Le vi alejarse, mientras me preguntaba por qué había dejado escapar semejante ocasión. Me dije que el sirio seguiría una semana en Roma y que en ese tiempo podría comprobar la evolución de mi nuevo negocio. En una sola mañana había producido cien denarios, susceptibles de convertirse en cuatrocientos unas horas después, e intuía que vender a la cémpsica era empezar a liquidarlo. En el fondo, aunque no acabase de explicarme el motivo, me disgustaba imaginar a Baiasca transformada en bailarina siria.

Me encaminé a la cocina, donde la esclava habría preparado la mesa y me aguardaba con el semblante muy serio.

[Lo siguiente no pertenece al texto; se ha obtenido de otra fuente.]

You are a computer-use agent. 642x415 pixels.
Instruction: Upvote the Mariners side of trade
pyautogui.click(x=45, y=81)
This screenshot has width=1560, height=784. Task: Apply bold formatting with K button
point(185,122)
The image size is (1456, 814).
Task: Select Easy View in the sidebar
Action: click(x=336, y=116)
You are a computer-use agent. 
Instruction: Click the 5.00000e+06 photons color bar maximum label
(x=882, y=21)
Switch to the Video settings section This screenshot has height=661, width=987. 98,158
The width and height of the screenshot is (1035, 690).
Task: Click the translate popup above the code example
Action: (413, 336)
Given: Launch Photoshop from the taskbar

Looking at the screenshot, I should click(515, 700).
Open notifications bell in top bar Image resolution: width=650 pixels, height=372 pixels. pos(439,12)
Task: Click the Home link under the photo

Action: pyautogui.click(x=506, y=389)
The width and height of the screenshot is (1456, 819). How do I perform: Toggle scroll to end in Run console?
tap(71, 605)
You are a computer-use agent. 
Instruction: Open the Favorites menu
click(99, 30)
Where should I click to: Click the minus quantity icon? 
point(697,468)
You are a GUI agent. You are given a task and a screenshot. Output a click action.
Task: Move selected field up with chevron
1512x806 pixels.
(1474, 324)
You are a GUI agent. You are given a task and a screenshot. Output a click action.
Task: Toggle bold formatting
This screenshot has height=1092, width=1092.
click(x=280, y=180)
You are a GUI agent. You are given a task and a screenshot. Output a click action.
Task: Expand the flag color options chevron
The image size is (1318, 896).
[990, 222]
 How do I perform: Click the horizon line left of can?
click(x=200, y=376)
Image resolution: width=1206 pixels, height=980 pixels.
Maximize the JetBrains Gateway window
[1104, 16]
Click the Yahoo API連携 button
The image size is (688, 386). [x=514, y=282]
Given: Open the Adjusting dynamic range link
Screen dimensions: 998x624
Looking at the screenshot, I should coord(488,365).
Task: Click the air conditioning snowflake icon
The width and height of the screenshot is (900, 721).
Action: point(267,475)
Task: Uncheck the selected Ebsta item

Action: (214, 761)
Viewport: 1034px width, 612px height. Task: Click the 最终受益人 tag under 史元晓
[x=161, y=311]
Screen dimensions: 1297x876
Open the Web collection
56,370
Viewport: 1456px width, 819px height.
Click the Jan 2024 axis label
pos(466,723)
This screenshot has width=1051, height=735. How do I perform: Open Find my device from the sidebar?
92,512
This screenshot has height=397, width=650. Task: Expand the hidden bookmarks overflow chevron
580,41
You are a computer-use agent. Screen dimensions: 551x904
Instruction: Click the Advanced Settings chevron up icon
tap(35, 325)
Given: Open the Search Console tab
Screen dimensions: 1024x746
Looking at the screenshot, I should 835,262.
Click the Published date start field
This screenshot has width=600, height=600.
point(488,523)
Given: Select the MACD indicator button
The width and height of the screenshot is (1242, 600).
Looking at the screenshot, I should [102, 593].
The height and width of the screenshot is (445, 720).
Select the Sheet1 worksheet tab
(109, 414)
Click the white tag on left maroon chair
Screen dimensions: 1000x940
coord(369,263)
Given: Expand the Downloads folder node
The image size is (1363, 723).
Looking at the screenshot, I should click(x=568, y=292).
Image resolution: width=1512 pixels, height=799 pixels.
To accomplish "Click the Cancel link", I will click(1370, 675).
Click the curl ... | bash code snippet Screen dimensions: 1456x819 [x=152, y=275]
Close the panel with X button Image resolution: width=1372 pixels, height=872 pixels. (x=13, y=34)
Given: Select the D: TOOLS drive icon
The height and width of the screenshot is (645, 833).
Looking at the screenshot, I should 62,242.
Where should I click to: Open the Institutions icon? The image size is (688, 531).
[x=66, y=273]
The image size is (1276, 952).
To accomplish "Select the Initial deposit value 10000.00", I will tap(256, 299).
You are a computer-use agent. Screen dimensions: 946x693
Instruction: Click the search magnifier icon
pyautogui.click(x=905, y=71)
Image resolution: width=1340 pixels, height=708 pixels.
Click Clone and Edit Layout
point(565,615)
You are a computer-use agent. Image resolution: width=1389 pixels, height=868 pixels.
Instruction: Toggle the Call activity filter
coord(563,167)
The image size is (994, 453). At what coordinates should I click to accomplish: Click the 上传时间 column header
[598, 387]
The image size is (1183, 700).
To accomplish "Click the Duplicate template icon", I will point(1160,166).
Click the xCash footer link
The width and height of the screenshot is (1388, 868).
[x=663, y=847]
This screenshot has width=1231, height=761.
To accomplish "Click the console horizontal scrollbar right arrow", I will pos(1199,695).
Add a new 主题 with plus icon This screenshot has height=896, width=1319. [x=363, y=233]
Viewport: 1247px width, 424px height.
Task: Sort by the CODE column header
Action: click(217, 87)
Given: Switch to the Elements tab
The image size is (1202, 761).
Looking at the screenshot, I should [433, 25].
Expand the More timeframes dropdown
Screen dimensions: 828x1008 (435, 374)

—Ese hombre quiere comprarte —informé—. Adivina cuánto ofrece por ti.

—Prefiero no saberlo.

—Dos mil denarios. Y estoy seguro de poder sacarle tres mil —no varió el gesto, pero su brillo ocular osciló negativamente.

—Es mucho dinero —admitió.

—Al fin y al cabo, solamente piensa dedicarte a las danzas orientales. Puede ser una buena salida para ti. Muchas bailarinas se casan ventajosamente. ¿Qué opinas?

—Tú debes decidir —contestó mirando al suelo. Su pie izquierdo, suspendido en el aire, se movía a gran velocidad.

—Por el momento no tengo prisa en venderte —le tranquilicé—. Dejemos pasar unos días y comprobemos cómo evoluciona este negocio —las pupilas de la esclava recobraron parte de su brillo habitual.

—Verás como irá bien.

—Pero antes aclaremos una cuestión. Tú no estás jugando limpio.

—¿Yo? —se admiró Baiasca.

—Intentabas despistar al sirio. Y cuando ayer hablamos de tu venta me ocultaste que conocías a un posible comprador.

—No me gustan los sirios —se defendió Baiasca. Eché un vistazo al contenido de la mesa y resolví que tiempo habría de más explicaciones.

—Ya hablaremos de eso con calma —anuncié, abalanzándome sobre el lechón asado.

Asolé minuciosamente todos y cada uno de los platos, con la modesta colaboración de Baiasca. Entre bocado y bocado le expliqué los pormenores de mi conversación con Siderobros. Los escuchó con interés, pero sin mostrarse demasiado comunicativa, como si siguiera pensando en el oriental y en su conjunto de baile. Estábamos terminando cuando Publio Antonio irrumpió en la casa y con su vozarrón jupiterino manifestó su intención de invitarme al anfiteatro. Llevaba bajo el brazo una pequeña garrafa de vidrio verdoso.

—Casualmente pensaba asistir —señalé—. ¿Qué tal el juicio?

—Muy bien, gracias. Aunque apenas pude pasar del exordio. Estaba ilustrando al tribunal sobre lo que hizo el padre de Luciano con el trigo de la flota de Pompeyo cuando levantaron la sesión hasta mañana. Los días de anfiteatro todo el mundo tiene prisa por comer pronto.

—¿Y el parricida?

—¿Qué parricida? ¡Ah, sí! Finalmente resultó que defendía a una adúltera. Creo que por allí andaba. Bien, y ahora —continuó Antonio, blandiendo la garrafa— debo realizar un acto solemne. En calidad de albacea y tú como heredero testamentario, te hago entrega de las cenizas de tu tío —así el recipiente y contemplé con cierta emoción el montoncito terroso que contenía.